ReplyDeleteWell, for pretty much the entire history of humanity up until a mere 100-200 years ago, the norm was that it is a terrible fate for us to be murdered or tortured, but not that terrible for not-us.
Leaving the ancient Assyrians aside, I imagine that most people today who violate human rights know or recognize in some sense or at some level that what they are doing is wrong, or at least contrary to the way they were raised to behave. I believe it's standard practice, for instance, to torture people as part of the process of conditioning them to be torturers. It's not the kind of thing that most people can comfortably do without some conditioning. Drugs, alcohol, threats, and emotional appeals are used to get people through the crimes they are ordered to commit.
In the part of the paper elided by Phillips (p. 238), Murphy writes: "We need not go to Assyria for that kind of argument:there was plenty of it in Japan during the second World War, and some much nearer home." Even a Lieutenant Calley had his ardent defenders - among thoroughly respectable pillars of society. And even right here in supposedly civilised Finland, we had one of the bloodiest civil wars in human history so recently that one of my grandfathers fought in it.
Nevertheless, what you say is of course true. On the other hand, there are things like the Milgram experiment, which point the other way. The jury is still out, I'd say. From what I've read myself, the most significant unifying factor in large-scale atrocities seems to be a demographic surfeit of males old enough to fight and young enough not to think things through. Young enough not to listen to rights talk?

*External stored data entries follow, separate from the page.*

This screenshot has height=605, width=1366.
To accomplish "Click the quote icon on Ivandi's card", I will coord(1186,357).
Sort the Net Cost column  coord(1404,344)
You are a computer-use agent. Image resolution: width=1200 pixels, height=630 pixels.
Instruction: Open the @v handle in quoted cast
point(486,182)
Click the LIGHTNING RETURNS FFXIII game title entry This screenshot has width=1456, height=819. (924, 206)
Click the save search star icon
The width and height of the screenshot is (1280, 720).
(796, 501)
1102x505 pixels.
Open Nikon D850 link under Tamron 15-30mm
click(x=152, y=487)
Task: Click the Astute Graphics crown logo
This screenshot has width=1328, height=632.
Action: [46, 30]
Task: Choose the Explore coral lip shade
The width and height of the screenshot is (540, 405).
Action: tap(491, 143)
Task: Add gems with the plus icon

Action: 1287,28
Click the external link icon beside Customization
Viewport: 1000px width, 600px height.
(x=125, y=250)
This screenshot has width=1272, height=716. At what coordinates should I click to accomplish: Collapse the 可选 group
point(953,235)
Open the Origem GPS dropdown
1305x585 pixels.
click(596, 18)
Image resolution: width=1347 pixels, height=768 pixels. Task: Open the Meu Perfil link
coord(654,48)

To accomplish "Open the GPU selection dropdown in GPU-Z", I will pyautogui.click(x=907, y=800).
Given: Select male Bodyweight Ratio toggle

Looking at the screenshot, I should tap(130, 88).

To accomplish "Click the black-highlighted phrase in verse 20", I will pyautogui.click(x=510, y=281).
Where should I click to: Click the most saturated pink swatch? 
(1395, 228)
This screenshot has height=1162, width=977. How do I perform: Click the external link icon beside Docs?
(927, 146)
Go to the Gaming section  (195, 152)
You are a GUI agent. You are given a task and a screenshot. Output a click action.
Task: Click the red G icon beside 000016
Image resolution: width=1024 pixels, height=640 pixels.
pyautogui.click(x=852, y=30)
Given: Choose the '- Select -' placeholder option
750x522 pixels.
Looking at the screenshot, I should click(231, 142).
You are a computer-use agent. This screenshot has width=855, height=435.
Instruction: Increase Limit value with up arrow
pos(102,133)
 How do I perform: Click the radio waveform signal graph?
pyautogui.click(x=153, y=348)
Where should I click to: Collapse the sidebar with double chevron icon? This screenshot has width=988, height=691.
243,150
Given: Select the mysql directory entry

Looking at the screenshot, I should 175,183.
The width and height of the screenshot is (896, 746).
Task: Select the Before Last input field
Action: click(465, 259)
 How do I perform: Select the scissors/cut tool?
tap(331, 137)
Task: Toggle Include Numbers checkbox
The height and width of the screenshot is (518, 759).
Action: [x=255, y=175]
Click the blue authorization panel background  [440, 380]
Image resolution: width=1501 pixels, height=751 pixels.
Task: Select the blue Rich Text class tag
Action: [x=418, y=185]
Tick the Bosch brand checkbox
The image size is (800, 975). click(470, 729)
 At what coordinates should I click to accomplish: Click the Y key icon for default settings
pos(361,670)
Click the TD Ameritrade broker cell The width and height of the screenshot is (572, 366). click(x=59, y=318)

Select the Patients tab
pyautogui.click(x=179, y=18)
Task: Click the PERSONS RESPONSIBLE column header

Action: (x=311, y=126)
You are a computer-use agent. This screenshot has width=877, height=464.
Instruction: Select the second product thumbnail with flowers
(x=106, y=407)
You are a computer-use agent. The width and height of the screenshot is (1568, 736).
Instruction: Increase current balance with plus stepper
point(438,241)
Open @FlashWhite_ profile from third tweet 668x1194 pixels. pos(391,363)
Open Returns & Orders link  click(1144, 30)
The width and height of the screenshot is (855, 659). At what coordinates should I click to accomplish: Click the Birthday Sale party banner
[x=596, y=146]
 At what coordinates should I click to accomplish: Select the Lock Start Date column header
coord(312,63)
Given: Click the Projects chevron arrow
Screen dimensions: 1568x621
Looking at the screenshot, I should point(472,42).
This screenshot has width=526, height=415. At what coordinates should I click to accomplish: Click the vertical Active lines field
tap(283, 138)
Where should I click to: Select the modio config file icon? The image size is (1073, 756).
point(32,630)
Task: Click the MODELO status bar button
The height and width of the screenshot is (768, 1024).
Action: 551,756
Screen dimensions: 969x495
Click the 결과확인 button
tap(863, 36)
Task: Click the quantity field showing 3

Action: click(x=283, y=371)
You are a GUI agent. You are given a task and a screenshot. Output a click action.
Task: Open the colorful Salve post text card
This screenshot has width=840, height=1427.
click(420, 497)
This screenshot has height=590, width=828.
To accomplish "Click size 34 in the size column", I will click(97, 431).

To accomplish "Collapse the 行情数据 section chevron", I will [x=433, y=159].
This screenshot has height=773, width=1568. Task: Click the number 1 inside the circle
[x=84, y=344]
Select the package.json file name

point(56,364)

(Surfacing of the day: I first read "Drugs, alcohol, threats, and emotional appeals ..." as "Drugs, alcohol, treats, and emotional appeals ...")
Thanks, Tommi.
ReplyDeleteI agree with almost all of this, so I won't reply at length. It is a great treat, though, to receive such intelligent, thoughtful, and knowledgeable comments in response even to some of my most half-baked posts (I don't mean this one in particular).
I have thought about the idea of human rights as rights in a secondary sense. In a way the use of 'rights' in "human rights" or "natural rights" clearly is secondary (on the model of legal rights), but it might also be secondary in the specifically Wittgensteinian sense. I'm not sure what to say about that idea right now, but I think it's worth exploring.
As for rights and God, I'm in two minds. On the one hand, I wouldn't at all want to do anything that made it sound as though belief in rights was a kind of religion. On the other, rescuing rights talk from "the rights of the philosophers" might be exactly what I want to do. And that does sound a bit like Wittgenstein on religious belief (and is surely much closer to what you mean).